A potentially fine tribute to the Ghetto fighters marred by some historical distortions The film is worth watching for bringing to wider attention the struggle of the Warsaw Ghetto fighters and the stories of those courageous people who resisted the Nazis in the Ghetto uprising.
However the film does some disservice to the wider Polish community. They are regularly referred to in the film as "Aryans", which is historically inaccurate: the Nazis regarded the Poles as "Slavs", much inferior to the mythical Aryan race. Further great play is made of Polish anti-Semitism as a reason that the Home Army did not give greater support to the Ghetto fighters. Anti-Semitism certainly was a feature of much of the western world through the 20th century. However Polish anti-Semitism is perhaps overstated in many analysis of the Second World War. Gitta Sereny in her book "Into that Darkness" details the efforts of the Polish Home Army and the Polish Government in Exile to document and draw the world's attention to the genocide in eastern Poland something that flies in the face of the stereotype of Polish anti-Semitism. Norman Davis in his account of the 1944 Warsaw uprising argues that the post war emphasis on Polish anti-Semitism was, at least in part, an attempt by the western allies to exculpate themselves of guilt over their betrayal of democratic Poland to Stalin and decades of Soviet occupation. It is a calumny that can be too easily taken up in the name of dramatic effect.
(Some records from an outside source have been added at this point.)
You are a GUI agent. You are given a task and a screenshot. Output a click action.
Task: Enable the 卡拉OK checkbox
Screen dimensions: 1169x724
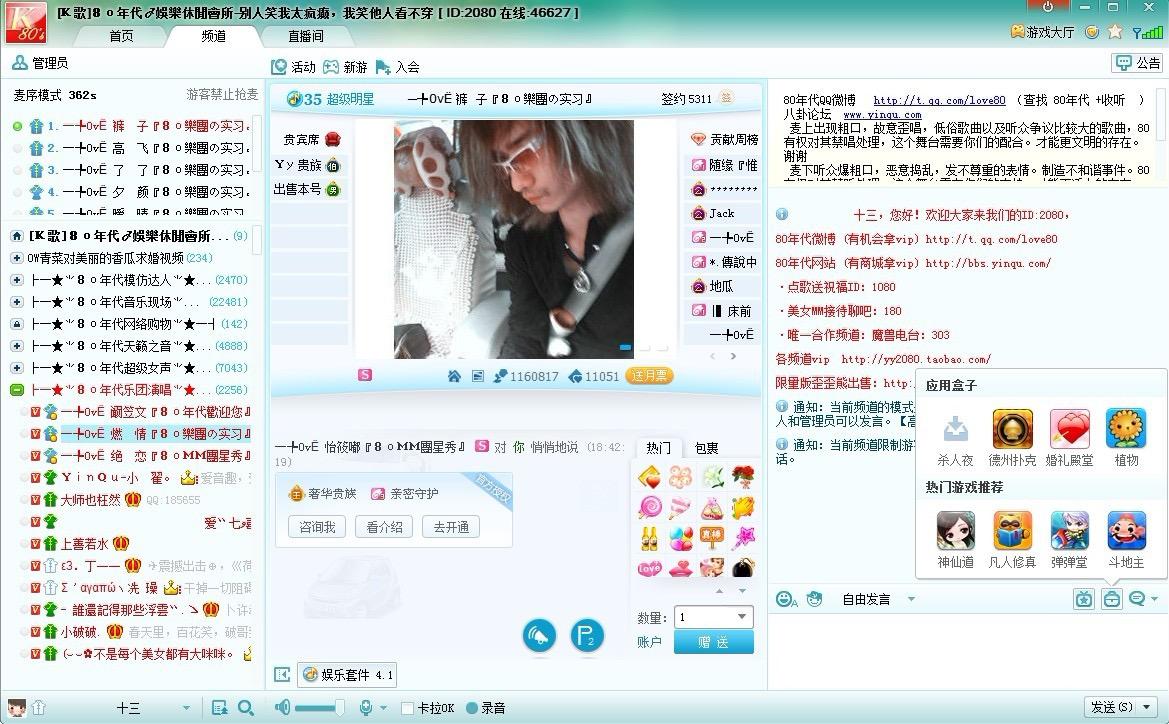[x=407, y=708]

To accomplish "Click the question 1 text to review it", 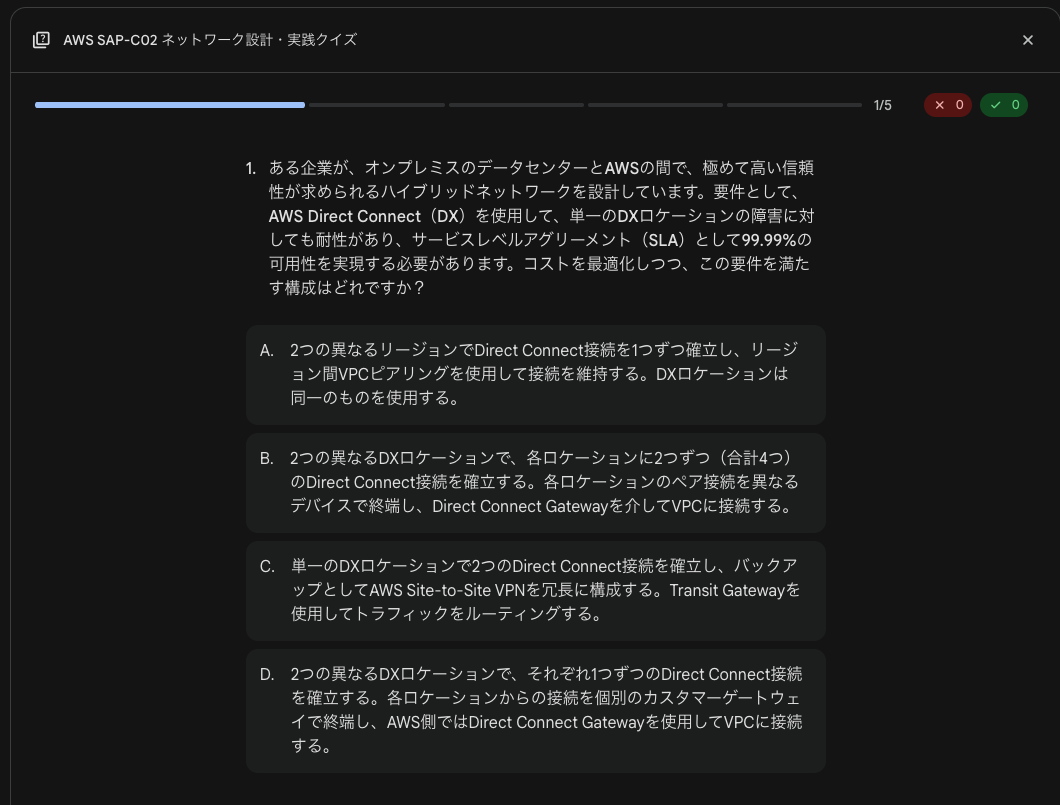I will [x=540, y=228].
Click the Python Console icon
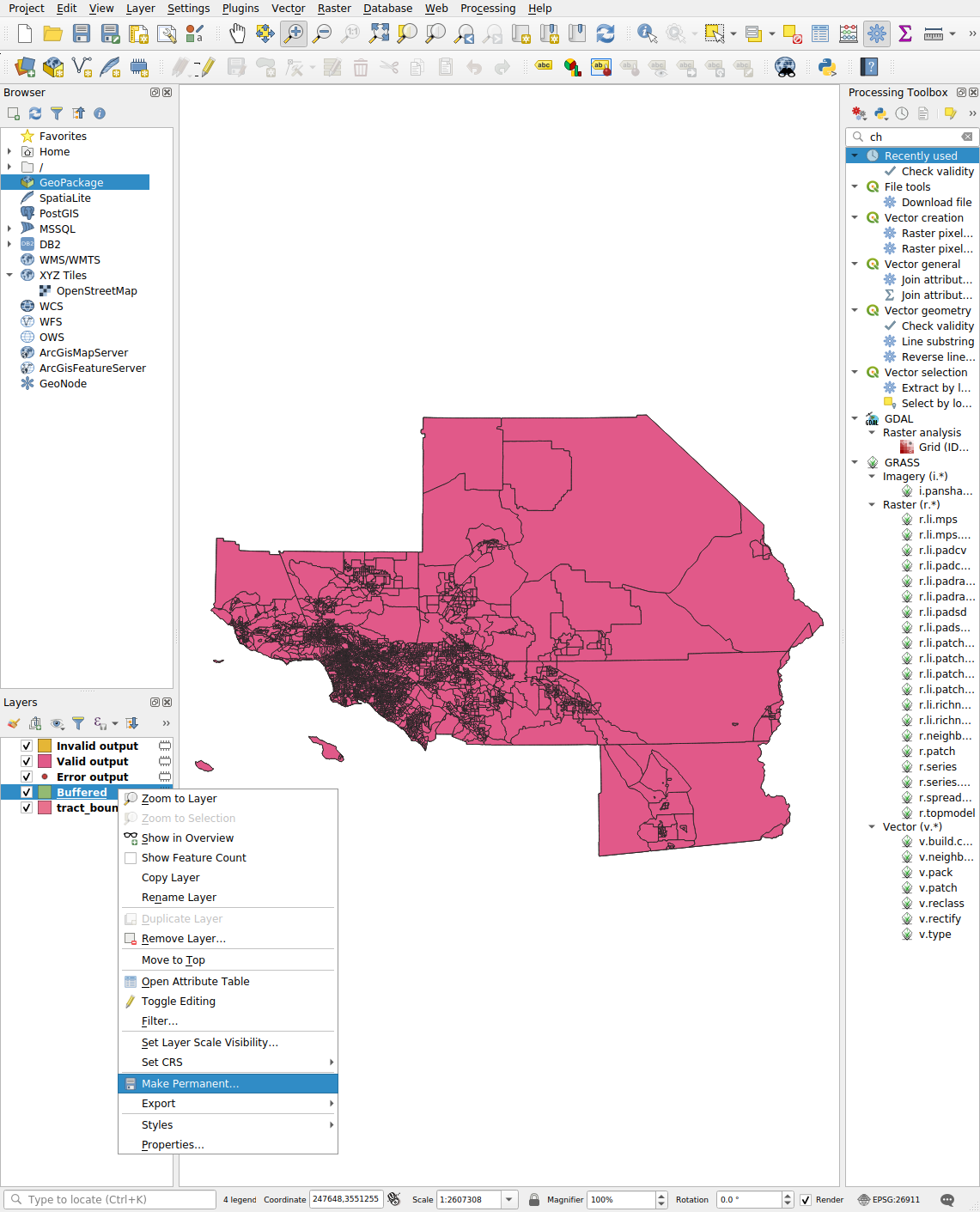This screenshot has height=1212, width=980. [827, 67]
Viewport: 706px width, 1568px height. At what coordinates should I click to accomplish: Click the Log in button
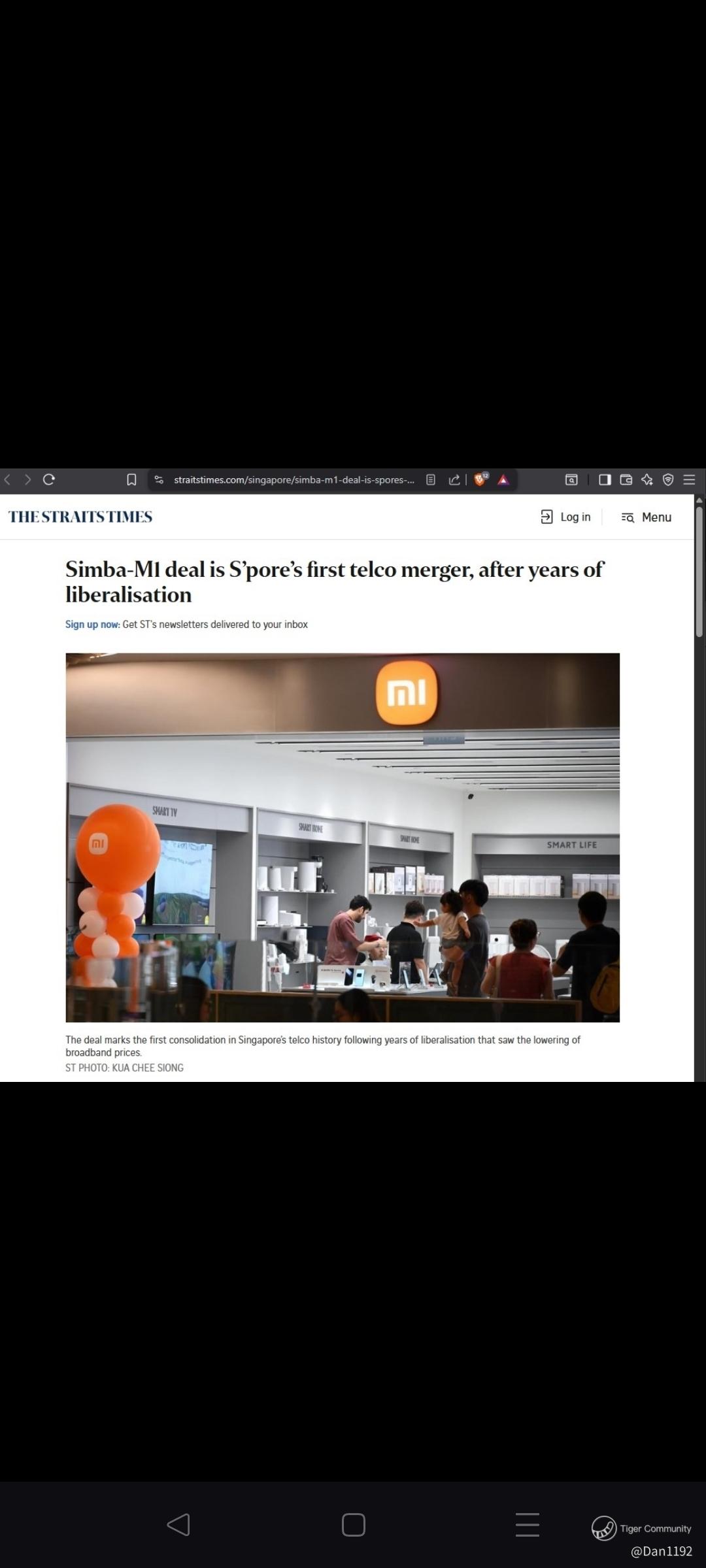pyautogui.click(x=566, y=517)
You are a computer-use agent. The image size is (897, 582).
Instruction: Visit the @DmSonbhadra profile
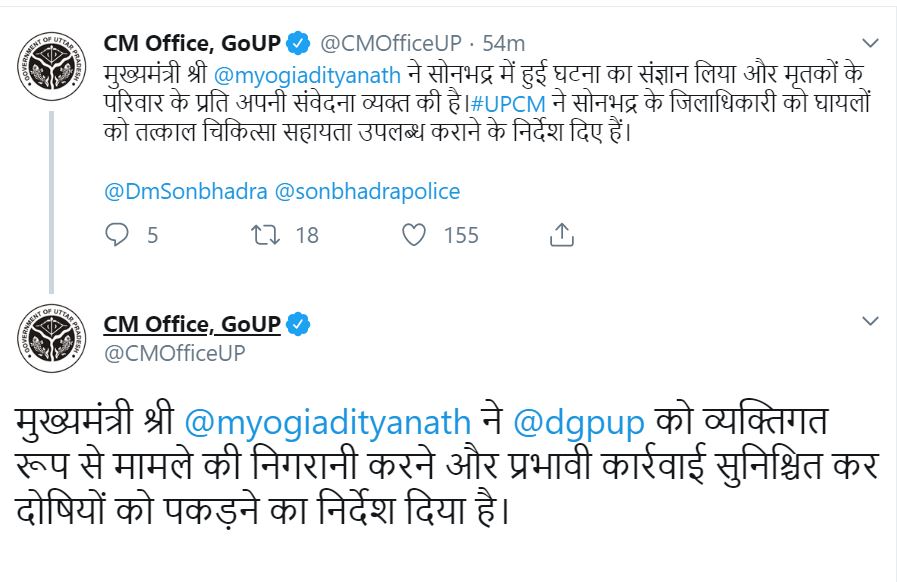[x=185, y=191]
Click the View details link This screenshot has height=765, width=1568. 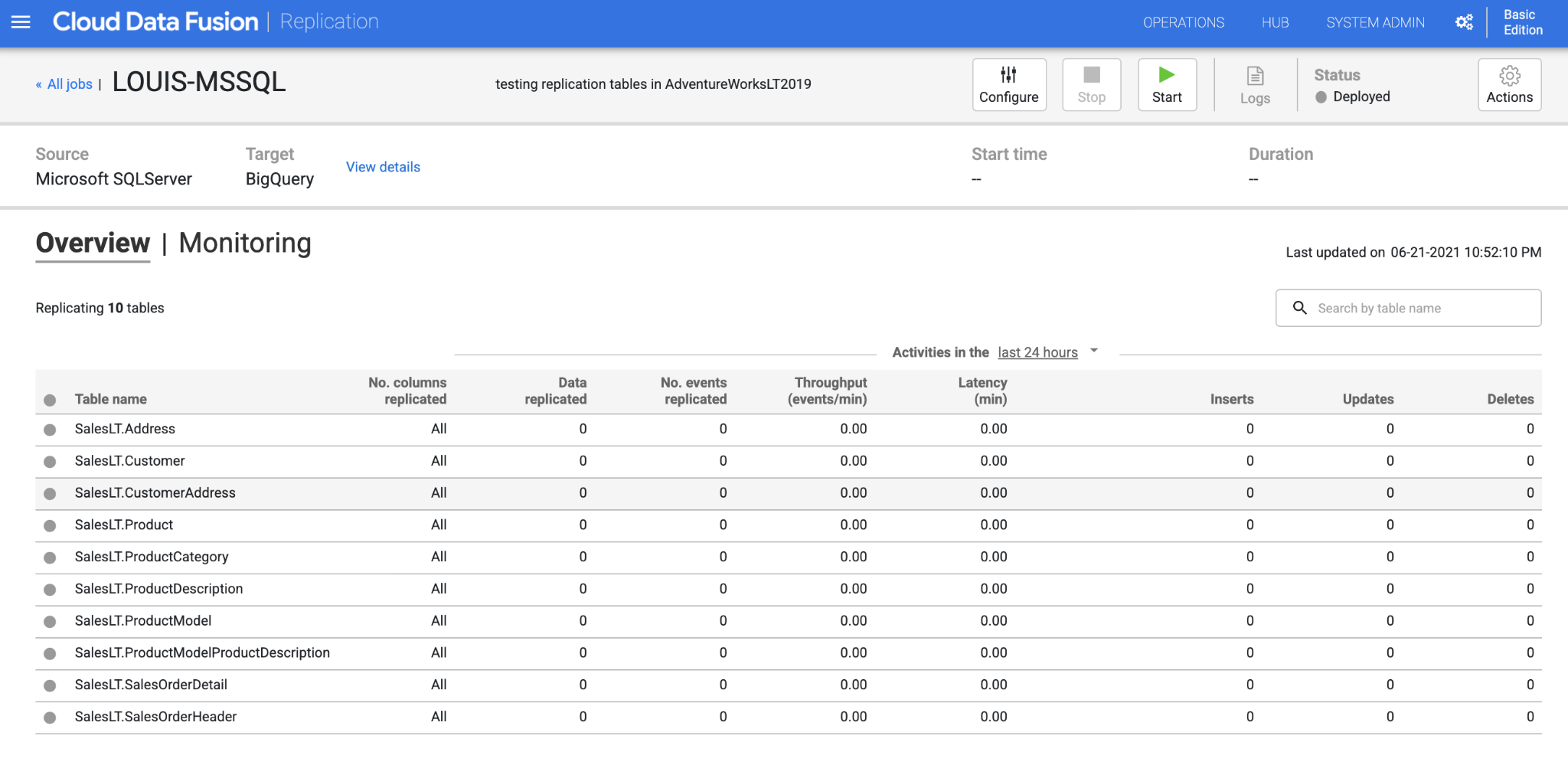click(x=383, y=167)
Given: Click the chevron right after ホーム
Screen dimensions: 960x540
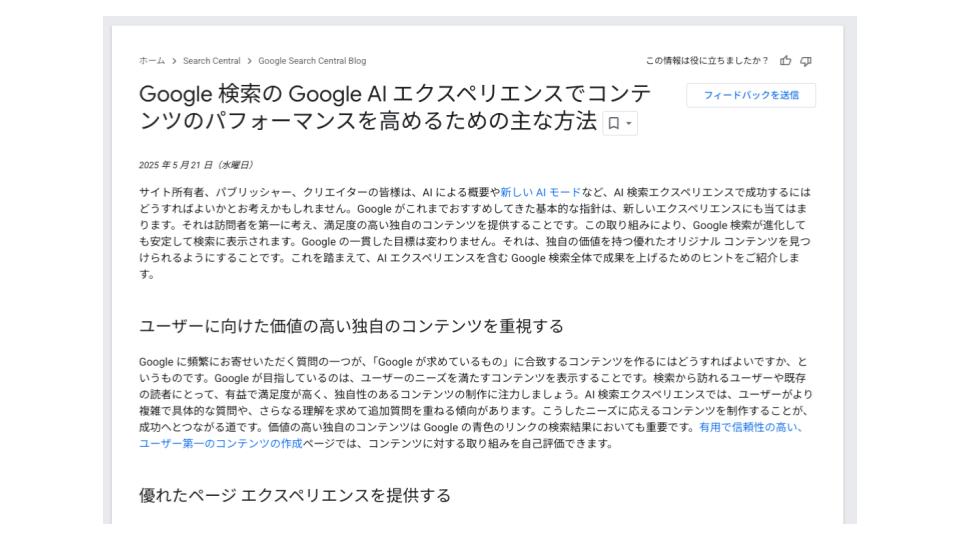Looking at the screenshot, I should tap(174, 61).
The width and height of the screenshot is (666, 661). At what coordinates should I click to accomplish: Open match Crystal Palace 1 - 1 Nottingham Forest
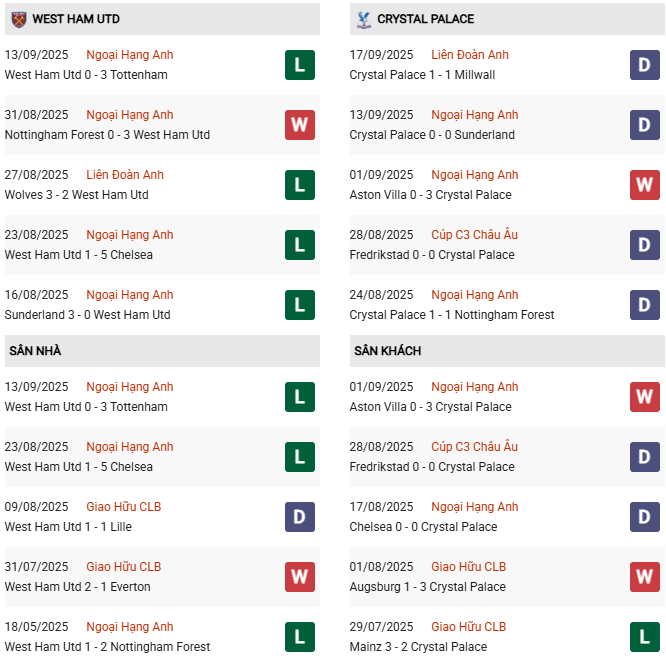click(x=452, y=315)
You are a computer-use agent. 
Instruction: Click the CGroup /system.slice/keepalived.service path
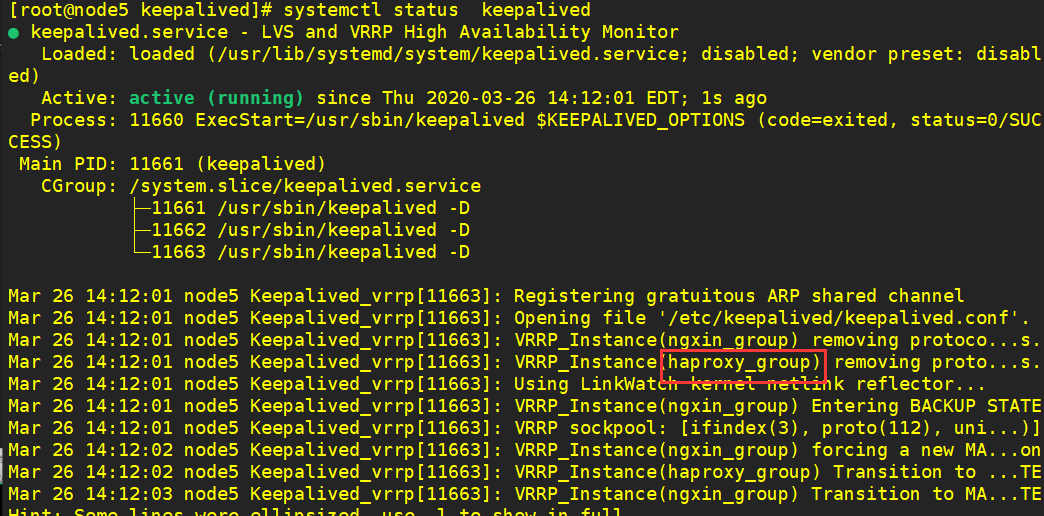click(x=305, y=186)
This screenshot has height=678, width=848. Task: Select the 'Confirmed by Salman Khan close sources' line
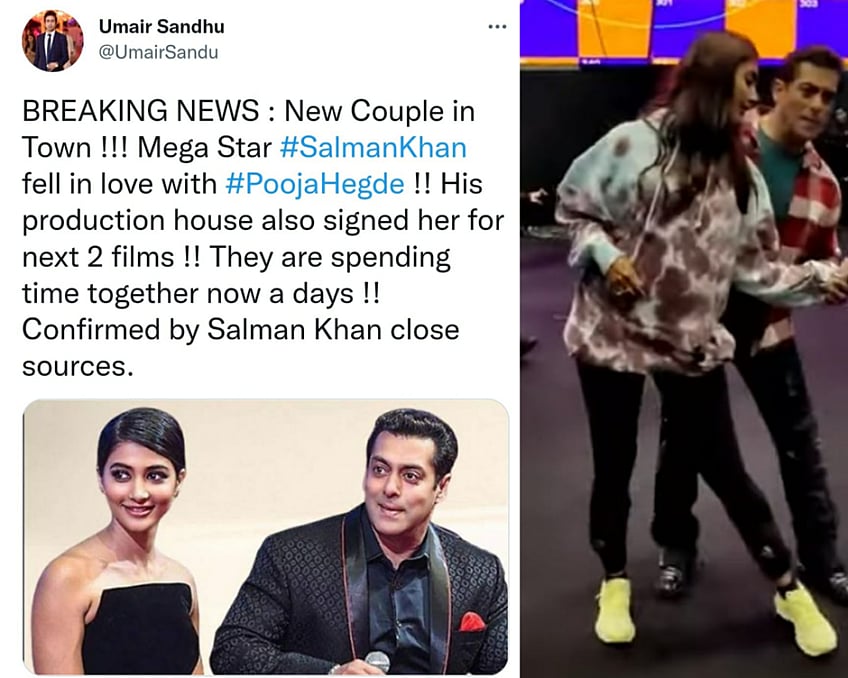point(241,347)
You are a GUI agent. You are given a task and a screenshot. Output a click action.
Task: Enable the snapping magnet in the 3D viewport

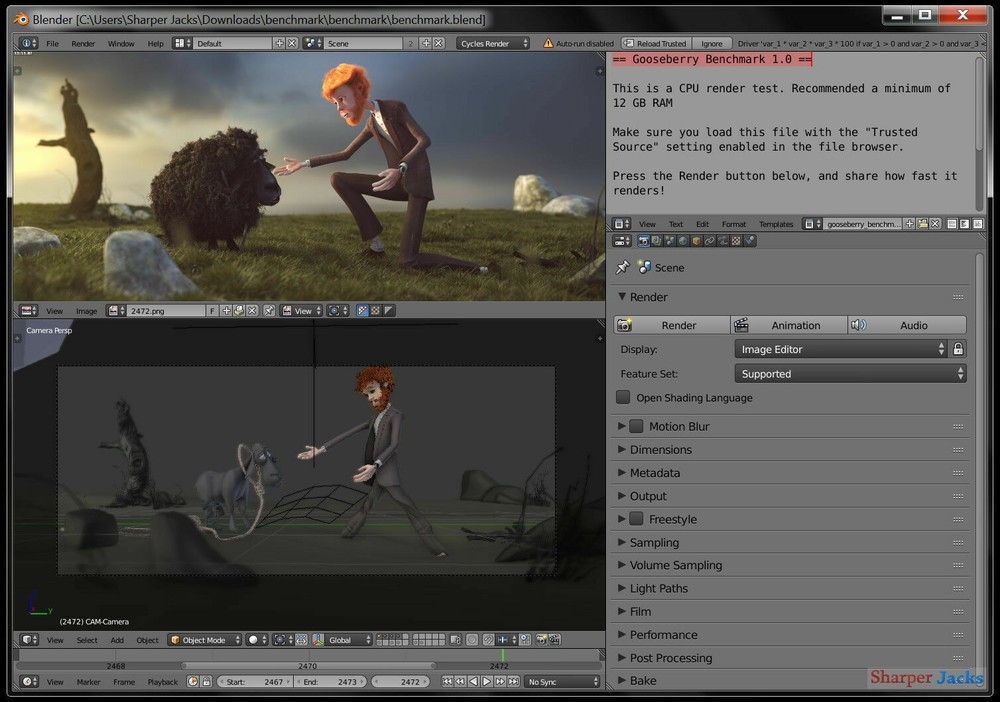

Roman Polanski, himself a Polish Holocaust survivor, saved by non-Jewish Poles, in his film "The Pianist" paints a much more balanced picture of Warsaw society during the war. He seems to recognize that celebration of the courage and heroism of the Ghetto fighters does not require defamation of the rest of the Home Army, who at a later date also fought with enormous courage and sacrifice against the Nazis, and have also been forgotten by much of the world.